▸ **Exercise brief**:
Which lines of the records below contain the word "What"? Show each of them, treating uppercase and lowercase as different.

▸ **Source data**:
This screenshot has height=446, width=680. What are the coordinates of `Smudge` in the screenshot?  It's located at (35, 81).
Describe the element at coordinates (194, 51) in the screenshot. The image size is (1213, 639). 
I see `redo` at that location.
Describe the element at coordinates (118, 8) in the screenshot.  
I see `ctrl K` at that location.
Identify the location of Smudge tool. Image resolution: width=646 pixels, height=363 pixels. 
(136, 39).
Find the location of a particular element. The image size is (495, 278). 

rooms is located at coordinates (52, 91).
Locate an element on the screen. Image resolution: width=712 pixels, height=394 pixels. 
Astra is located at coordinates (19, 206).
--
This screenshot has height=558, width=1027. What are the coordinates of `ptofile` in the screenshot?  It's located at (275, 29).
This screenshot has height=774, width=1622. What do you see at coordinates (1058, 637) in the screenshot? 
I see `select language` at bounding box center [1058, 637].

▸ **Result for this exercise**:
This screenshot has height=446, width=680. What are the coordinates of `Smudge` in the screenshot?  It's located at (35, 81).
This screenshot has height=558, width=1027. What are the coordinates of `ptofile` in the screenshot?  It's located at (275, 29).
This screenshot has height=774, width=1622. What do you see at coordinates (1058, 637) in the screenshot? 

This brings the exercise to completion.